# CoTransformer

`Transformer` represents the logic unit executing on arbitrary machine on a collection of partitions of the same partition keys of the input dataframes. The partitioning logic is not a concern of `CoTransformer`, it must be specified by `zip` in the previous step. You must understand [partition](partition.ipynb) and [zip](./execution_engine.ipynb#Zip-&-Comap)

**Input can be a single** `DataFrames`

**Alternatively it accepts input DataFrame types**: `LocalDataFrame`, `pd.DataFrame`, `List[List[Any]]`, `Iterable[List[Any]]`, `EmptyAwareIterable[List[Any]]`, `List[Dict[str, Any]]`, `Iterable[Dict[str, Any]]`, `EmptyAwareIterable[Dict[str, Any]]`

**Output DataFrame types can be**: `LocalDataFrame`, `pd.DataFrame`, `List[List[Any]]`, `Iterable[List[Any]]`, `EmptyAwareIterable[List[Any]]`, `List[Dict[str, Any]]`, `Iterable[Dict[str, Any]]`, `EmptyAwareIterable[Dict[str, Any]]`

Notice that `ArrayDataFrame` and other local dataframes can't be used as annotation, you must use `LocalDataFrame`.

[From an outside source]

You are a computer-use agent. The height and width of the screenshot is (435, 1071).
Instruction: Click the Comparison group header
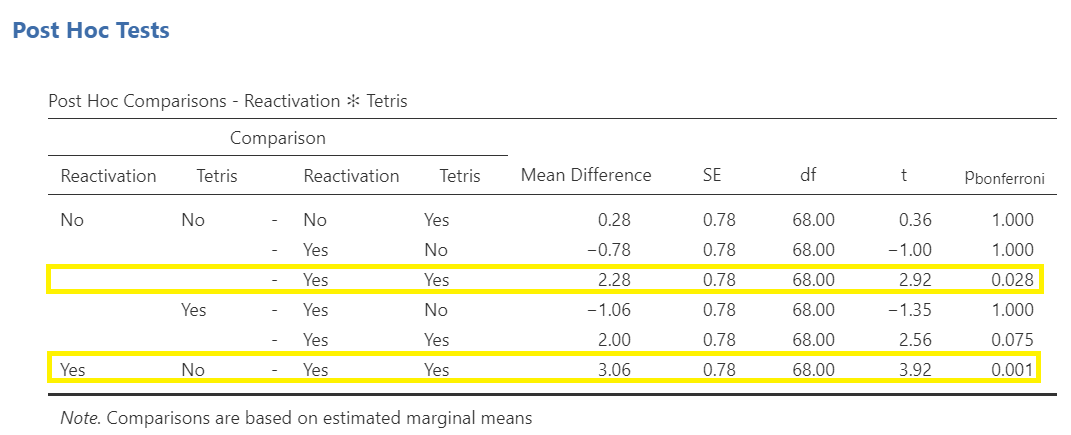pos(277,138)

`CoTransformer` requires users to be explicit on the output schema. Different from `Transformer`, `*` is not allowed.

## Why Explicit on Output Schema?

Normally computing frameworks can infer output schema, however, it is neither reliable nor efficient. To infer the schema, it has to go through at least one partition of data and figure out the possible schema. However, what if a transformer is producing inconsistent schemas on different data partitions? What if that partition takes a long time or fail? So to avoid potential correctness and performance issues, `Transformer` and `CoTransformer` output schemas are required in Fugue.

## Native Approach

The simplest way, with no dependency on Fugue. You just need to have acceptable annotations on input dataframes and output. In native approach, you must specify schema in the Fugue code.

In [None]:
from typing import Iterable, Dict, Any, List
import pandas as pd

def to_str(df1:List[List[Any]], df2:List[Dict[str,Any]], n=1) -> List[List[Any]]:
    return [[df1.__repr__(),df2.__repr__()]]

In [None]:
from fugue import FugueWorkflow

with FugueWorkflow() as dag:
    df1 = dag.df([[0,1],[1,3]],"a:int,b:int")
    df2 = dag.df([[0,4],[1,2]],"a:int,c:int")
    df3 = dag.df([[0,2],[1,1],[1,5]],"a:int,b:int")
    # with out schema hint you have to specify schema in Fugue code
    # must have zip, by default, zip inner joins them by their common keys
    df1.zip(df2).transform(to_str, schema="df1:str,df2:str").show()
    # if you don't want Fugue to infer the join keys, you can specify
    df1.zip(df3, partition={"by":"a"}).transform(to_str, schema="df1:str,df2:str").show()
    # you can also presort partitions
    df1.zip(df3, partition={"by":"a", "presort":"b DESC"}).transform(to_str, schema="df1:str,df2:str").show()

## With Schema Hint

When you need to reuse a cotransformer multiple times, it's tedious to specify the schema in Fugue code every time. You can instead, write a schema hint on top of the function, this doesn't require you to have Fugue dependency. The following code is doing the same thing as above but see how much shorter.

In [None]:
from typing import Iterable, Dict, Any, List
import pandas as pd

#schema: df1:str,df2:str
def to_str(df1:List[List[Any]], df2:List[Dict[str,Any]], n=1) -> List[List[Any]]:
    return [[df1.__repr__(),df2.__repr__()]]

In [None]:
from fugue import FugueWorkflow

with FugueWorkflow() as dag:
    df1 = dag.df([[0,1],[1,3]],"a:int,b:int")
    df2 = dag.df([[0,4],[1,2]],"a:int,c:int")
    df3 = dag.df([[0,2],[1,1],[1,5]],"a:int,b:int")
    df1.zip(df2).transform(to_str).show()
    df1.zip(df3, partition={"by":"a"}).transform(to_str).show()
    df1.zip(df3, partition={"by":"a", "presort":"b DESC"}).transform(to_str).show()

## Using DataFrames

Instead of using dataframes as input, you can use a single `DataFrames` for arbitrary number of inputs.

In [None]:
from typing import Iterable, Dict, Any, List
import pandas as pd
from fugue import DataFrames, FugueWorkflow

#schema: res:[str]
def to_str(dfs:DataFrames) -> List[List[Any]]:
    return [[[x.as_array().__repr__() for x in dfs.values()]]]

#schema: res:[str]
def to_str_with_key(dfs:DataFrames) -> List[List[Any]]:
    return [[[k+" "+x.as_array().__repr__() for k,x in dfs.items()]]]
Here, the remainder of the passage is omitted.